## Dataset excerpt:
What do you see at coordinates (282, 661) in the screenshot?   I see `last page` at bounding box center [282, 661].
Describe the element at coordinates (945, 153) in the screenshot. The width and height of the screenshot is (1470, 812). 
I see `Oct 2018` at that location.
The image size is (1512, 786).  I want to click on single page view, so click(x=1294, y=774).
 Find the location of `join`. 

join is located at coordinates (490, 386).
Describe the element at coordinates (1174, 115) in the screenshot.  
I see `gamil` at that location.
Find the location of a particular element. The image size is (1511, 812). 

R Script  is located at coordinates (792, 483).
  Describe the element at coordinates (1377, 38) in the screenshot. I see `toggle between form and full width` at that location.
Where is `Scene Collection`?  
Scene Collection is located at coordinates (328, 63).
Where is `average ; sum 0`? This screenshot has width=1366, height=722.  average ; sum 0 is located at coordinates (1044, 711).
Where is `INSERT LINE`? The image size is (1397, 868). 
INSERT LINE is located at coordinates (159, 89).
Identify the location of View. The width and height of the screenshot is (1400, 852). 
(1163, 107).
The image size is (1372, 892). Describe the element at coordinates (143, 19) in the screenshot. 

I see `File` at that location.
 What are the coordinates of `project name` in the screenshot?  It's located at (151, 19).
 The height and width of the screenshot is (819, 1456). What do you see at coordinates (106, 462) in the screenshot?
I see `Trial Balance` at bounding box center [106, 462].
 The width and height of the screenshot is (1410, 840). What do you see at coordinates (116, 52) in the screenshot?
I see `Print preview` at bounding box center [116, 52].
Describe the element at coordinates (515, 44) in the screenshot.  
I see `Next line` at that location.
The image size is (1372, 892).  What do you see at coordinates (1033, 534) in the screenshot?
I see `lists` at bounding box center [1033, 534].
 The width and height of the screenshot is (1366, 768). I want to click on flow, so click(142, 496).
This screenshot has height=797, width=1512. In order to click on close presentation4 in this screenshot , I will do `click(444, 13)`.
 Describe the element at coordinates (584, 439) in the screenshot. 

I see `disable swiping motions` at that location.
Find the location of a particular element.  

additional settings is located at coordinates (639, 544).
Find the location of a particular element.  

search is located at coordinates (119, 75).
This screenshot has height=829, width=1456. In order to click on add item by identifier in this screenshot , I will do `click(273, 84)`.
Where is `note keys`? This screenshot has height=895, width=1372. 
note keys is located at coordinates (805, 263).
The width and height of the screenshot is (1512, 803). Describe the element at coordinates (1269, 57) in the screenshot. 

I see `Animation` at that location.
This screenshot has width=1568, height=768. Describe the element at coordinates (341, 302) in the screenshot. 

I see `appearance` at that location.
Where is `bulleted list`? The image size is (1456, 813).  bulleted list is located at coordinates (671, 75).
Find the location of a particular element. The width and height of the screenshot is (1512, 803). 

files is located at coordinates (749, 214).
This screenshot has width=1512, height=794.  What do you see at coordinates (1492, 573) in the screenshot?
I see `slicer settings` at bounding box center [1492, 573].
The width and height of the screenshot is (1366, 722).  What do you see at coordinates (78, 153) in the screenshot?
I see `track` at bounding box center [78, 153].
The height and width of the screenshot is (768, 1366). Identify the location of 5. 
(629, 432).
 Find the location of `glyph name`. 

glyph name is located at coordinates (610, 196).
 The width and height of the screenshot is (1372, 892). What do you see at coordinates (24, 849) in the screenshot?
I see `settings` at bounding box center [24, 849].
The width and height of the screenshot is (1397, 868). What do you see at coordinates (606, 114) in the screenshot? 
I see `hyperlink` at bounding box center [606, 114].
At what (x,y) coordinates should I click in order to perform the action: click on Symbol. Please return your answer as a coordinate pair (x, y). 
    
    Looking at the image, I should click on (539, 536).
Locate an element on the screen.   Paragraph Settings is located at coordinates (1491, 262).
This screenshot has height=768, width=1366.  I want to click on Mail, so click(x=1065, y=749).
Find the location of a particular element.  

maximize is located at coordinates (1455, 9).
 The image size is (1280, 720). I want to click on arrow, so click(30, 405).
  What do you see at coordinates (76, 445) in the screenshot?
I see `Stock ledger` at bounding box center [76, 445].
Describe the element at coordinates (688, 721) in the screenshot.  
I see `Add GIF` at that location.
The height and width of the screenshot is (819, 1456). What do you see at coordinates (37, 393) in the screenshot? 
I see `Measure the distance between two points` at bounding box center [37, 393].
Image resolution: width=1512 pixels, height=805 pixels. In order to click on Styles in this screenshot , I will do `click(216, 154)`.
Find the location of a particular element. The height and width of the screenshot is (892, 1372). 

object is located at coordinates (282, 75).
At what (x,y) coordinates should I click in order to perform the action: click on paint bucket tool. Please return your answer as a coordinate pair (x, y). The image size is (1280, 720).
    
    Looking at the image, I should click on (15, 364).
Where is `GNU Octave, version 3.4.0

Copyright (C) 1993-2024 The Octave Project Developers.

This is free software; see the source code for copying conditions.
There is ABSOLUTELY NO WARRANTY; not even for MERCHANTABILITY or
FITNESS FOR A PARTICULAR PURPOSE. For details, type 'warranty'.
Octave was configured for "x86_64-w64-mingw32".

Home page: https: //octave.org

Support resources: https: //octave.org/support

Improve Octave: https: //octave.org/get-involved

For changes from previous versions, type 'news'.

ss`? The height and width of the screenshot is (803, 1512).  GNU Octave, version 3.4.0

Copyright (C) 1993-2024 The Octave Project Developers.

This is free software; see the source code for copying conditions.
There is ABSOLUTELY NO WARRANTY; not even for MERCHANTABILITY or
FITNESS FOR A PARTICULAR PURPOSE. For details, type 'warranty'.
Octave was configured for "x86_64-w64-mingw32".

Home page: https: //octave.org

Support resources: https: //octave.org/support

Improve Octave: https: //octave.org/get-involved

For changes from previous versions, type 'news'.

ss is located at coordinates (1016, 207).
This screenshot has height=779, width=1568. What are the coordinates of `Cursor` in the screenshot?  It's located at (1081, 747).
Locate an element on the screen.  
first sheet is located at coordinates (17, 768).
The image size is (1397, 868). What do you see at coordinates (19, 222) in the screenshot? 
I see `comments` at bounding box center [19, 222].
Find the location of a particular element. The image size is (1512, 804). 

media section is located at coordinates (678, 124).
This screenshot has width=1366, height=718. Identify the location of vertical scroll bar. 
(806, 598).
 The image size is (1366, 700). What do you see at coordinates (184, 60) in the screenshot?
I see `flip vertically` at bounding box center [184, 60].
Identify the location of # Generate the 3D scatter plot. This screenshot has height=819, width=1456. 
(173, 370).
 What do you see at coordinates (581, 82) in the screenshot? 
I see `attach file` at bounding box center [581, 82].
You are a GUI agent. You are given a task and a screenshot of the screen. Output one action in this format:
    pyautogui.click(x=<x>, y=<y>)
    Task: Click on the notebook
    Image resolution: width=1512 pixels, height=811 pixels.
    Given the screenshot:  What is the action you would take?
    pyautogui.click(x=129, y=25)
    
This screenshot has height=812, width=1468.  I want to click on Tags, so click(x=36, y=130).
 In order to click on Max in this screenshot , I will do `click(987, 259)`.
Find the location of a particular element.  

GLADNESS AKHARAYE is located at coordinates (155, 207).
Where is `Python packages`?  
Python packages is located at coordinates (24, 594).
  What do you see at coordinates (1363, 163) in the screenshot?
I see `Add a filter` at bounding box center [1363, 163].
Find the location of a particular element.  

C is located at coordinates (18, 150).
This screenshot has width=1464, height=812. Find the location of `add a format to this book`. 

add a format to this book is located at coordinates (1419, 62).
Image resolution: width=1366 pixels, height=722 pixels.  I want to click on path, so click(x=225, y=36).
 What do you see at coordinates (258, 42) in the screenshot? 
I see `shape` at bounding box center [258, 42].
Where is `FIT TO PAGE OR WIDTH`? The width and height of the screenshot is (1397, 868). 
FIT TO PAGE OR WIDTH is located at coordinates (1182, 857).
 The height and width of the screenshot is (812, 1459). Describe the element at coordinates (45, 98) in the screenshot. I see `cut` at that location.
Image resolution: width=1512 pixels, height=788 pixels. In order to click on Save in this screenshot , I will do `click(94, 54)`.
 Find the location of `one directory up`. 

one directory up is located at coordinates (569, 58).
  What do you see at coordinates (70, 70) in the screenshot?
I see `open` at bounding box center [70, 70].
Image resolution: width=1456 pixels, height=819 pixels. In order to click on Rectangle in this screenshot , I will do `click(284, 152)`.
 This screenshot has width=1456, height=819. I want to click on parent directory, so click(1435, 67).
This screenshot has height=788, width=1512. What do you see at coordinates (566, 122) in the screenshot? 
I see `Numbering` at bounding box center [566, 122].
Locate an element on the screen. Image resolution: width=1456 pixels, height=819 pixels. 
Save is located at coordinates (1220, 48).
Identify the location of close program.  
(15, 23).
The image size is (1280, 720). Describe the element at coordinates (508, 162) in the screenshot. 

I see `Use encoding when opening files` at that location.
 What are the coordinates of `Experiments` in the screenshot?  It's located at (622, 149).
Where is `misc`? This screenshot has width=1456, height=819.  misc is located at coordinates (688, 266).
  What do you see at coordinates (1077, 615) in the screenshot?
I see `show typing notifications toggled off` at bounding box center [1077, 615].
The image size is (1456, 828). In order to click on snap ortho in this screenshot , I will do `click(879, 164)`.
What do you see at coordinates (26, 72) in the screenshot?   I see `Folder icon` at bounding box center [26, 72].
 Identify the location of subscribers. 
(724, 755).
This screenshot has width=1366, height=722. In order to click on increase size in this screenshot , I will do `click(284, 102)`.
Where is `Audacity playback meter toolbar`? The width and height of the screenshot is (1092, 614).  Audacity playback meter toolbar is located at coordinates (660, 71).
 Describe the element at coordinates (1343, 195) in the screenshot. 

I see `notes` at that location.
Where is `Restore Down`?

## What needs to be done:
Reproduce the data verbatim, from the line with "The height and width of the screenshot is (768, 1366)." to the line with "center [606, 114].", including both of those lines.

## Finished task:
The height and width of the screenshot is (768, 1366). Identify the location of 5. 
(629, 432).
 Find the location of `glyph name`. 

glyph name is located at coordinates (610, 196).
 The width and height of the screenshot is (1372, 892). What do you see at coordinates (24, 849) in the screenshot?
I see `settings` at bounding box center [24, 849].
The width and height of the screenshot is (1397, 868). What do you see at coordinates (606, 114) in the screenshot? 
I see `hyperlink` at bounding box center [606, 114].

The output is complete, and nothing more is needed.